As at the Latest Practicable Date, according to the register kept by the Company pursuant to section 336 of the SFO and so far as is known to, or can be ascertained after reasonable enquiry by the Directors, (i) Mr. DENG Huajin (“Mr. DENG”) is interested in 294,789,530 Shares held through Qeeka Holding Limited, a company wholly-owned by Mr. DENG. In addition, Mr. DENG is the spouse of Ms. SUN Jie (“Ms. SUN”) and therefore is deemed to be interested in the 13,587,610 Shares which Ms. SUN is interested in; and (ii) Ms. SUN, the spouse of Mr. DENG, is deemed to be interested in the Shares which Mr. DENG is interested in. In addition, Ms. SUN is interested in 13,587,610 Shares held through Sunjie Home Holding Limited. In the event that the Directors exercise in full the power to repurchase Shares under the Repurchase Mandate, then the attributable interest of Mr. DENG and Ms. SUN would be increased from 26.93% to approximately 29.92% of the total number of Shares in issue. Such increase would not give rise to any general offer obligation under the Takeovers Code.

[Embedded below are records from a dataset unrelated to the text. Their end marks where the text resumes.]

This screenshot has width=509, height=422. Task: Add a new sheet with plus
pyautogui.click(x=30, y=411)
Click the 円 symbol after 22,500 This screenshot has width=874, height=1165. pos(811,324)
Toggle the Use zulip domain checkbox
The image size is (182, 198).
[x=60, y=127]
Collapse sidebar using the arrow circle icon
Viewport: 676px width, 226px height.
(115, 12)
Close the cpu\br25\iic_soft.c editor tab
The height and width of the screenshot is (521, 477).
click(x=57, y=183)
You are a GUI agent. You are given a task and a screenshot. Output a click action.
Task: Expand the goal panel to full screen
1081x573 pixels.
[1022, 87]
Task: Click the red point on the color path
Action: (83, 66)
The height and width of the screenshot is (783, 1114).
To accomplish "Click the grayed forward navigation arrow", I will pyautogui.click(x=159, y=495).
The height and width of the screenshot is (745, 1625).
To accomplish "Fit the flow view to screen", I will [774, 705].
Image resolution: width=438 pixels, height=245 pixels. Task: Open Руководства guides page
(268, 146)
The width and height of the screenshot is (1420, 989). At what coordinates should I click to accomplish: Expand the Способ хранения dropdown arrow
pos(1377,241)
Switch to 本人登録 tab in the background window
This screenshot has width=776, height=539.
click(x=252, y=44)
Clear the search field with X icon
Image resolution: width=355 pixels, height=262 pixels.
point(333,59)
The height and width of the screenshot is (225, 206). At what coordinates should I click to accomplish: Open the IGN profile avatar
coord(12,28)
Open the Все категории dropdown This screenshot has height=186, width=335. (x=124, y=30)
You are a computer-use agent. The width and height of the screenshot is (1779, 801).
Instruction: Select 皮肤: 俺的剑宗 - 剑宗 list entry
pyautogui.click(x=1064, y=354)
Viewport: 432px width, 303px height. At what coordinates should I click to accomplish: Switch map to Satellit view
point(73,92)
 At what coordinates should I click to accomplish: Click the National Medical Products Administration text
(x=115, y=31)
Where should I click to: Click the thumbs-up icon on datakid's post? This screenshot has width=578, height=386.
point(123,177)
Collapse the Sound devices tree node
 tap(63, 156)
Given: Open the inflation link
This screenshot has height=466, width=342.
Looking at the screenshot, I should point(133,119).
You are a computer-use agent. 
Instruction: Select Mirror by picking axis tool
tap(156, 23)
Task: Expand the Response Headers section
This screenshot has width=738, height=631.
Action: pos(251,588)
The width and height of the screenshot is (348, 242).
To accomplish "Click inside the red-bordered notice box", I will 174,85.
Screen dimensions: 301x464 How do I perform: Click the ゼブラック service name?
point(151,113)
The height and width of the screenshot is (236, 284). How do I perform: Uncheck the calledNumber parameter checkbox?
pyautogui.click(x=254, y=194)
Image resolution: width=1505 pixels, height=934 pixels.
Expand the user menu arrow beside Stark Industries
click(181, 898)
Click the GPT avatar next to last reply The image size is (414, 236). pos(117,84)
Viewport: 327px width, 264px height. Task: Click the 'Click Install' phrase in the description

The Directors have no present intention to exercise the Repurchase Mandate and will not effect repurchases to such extent which would result in the number of Shares held by the public falling below the prescribed minimum percentage of 25% as required under the Listing Rules.

10. SHARE PURCHASE MADE BY THE COMPANY

No repurchase of Shares has been made by the Company during the 6 months prior to the Latest Practicable Date (whether on the Stock Exchange or otherwise).


APPENDIX II DETAILS OF THE DIRECTORS PROPOSED TO BE RE-ELECTED AT THE ANNUAL GENERAL MEETING

The following set out the details of the Directors who retire and, being eligible, will offer themselves for re-election at the AGM pursuant to the Article 16.18 of the Articles.

EXECUTIVE DIRECTORS

Mr. DENG Huajin (鄧華金), aged 52, is the Chairman, an executive Director and the Chief Executive Officer of our Company since April 2018. He is also the founder of the Group in 2007 and also a member of the Remuneration Committee and the chairman of the Nomination Committee. He was appointed as a Director in November 2014, and was re-designated as an executive Director and appointed as the Chairman of the Board in April 2018. He is responsible for the long-term strategic design, major decisions and plans, organizational development and talent cultivation of the group.

Mr. DENG is a Director of Guangzhou Seagull Kitchen and Bath Products Co. Ltd., a company listed on the Shenzhen Stock Exchange (stock code: 002084), since November 2014.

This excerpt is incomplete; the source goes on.